Talking of autobiographies, Charles Platt has now decided to come clean about his life. His autobiography currently consists of four volumes which take us all the way from 1944 up to what he refers to as his farewell to science fiction in 1990. Since we are in the year 2022 as I write these words, I presume that there are more volumes still to come. He must have done something between 1990 and 2022.

In case you haven’t heard of Charles Platt (I’d be the first to admit that he isn’t a household name) let me take a brief digression to try and pin him down. Platt was quite well known in the UK science fiction scene of the 1960s and 1970s. He was responsible for the design and layout of the magazine New Worlds under the editorship of Michael Moorcock and he even edited a few issues of the magazine himself. He was a common sight at British SF conventions in the 1970s and was often to be found in the dealer’s room selling back issues of New Worlds.

He has a short temper and a prickly personality. He is very good at rubbing people up the wrong way. I was not personally present at the convention where Brian Aldiss and Harry Harrison got so fed up with him that they locked him in a wardrobe and refused to let him out. However I know several people who claim to have been there when it happened and by the time I started going to conventions that anecdote was definitely part of the folklore. In his autobiography, Platt explains that Aldiss was simply getting revenge because he (Platt) had written a very uncomplimentary review of one of Aldiss’ novels. However, having met both Platt and Aldiss, I think there was probably a lot more than just that going on. Aldiss was not that thin-skinned, and Platt was well known to be a dickhead, particularly when drunk. I suspect that they just lost patience with his antics.

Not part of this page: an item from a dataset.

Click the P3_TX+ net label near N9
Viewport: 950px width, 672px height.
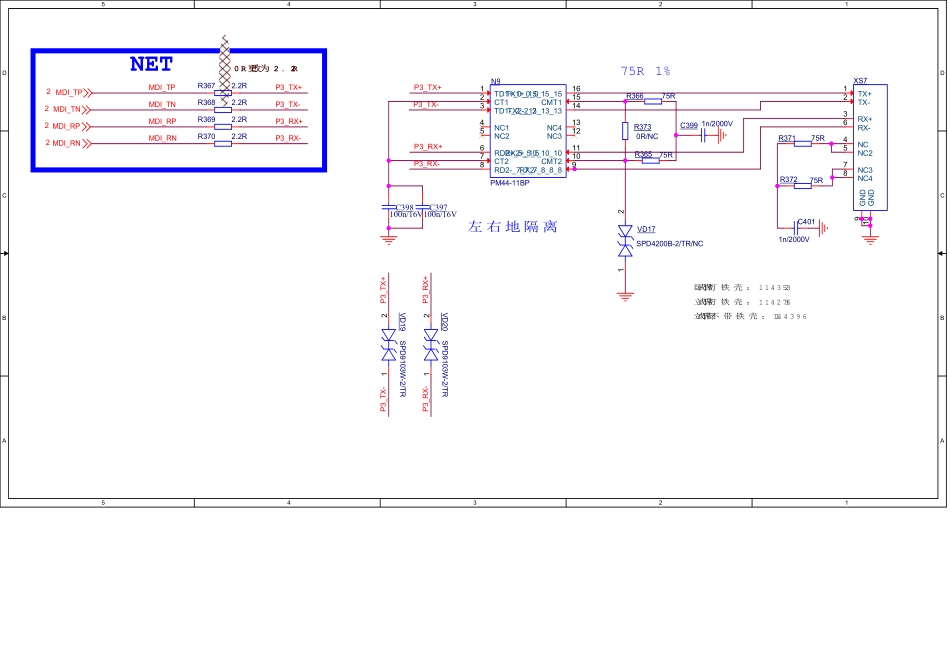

Whatever truth lies behind Aldiss and Harrison’s abortive attempt to exile Platt to Narnia, there is at least one well documented case of a novelist taking umbrage at one of Platt’s reviews. In a review of Hammer's Slammers by David Drake, Platt asserted that Drake wouldn't write such "queasy voyeurism" if he had really fought in a war. Drake, who is a Vietnam veteran, naturally found this remark annoying and now he often includes despicable characters called Platt in his novels. As one does.

As well as reviewing stories by other people, Platt has also put his money where his mouth is and he has written some perfectly competent SF novels of his own – nothing award winning or even award worthy, but in my opinion all of them are a perfectly pleasant way of passing a few hours, if you happen to have a few hours that you need to pass.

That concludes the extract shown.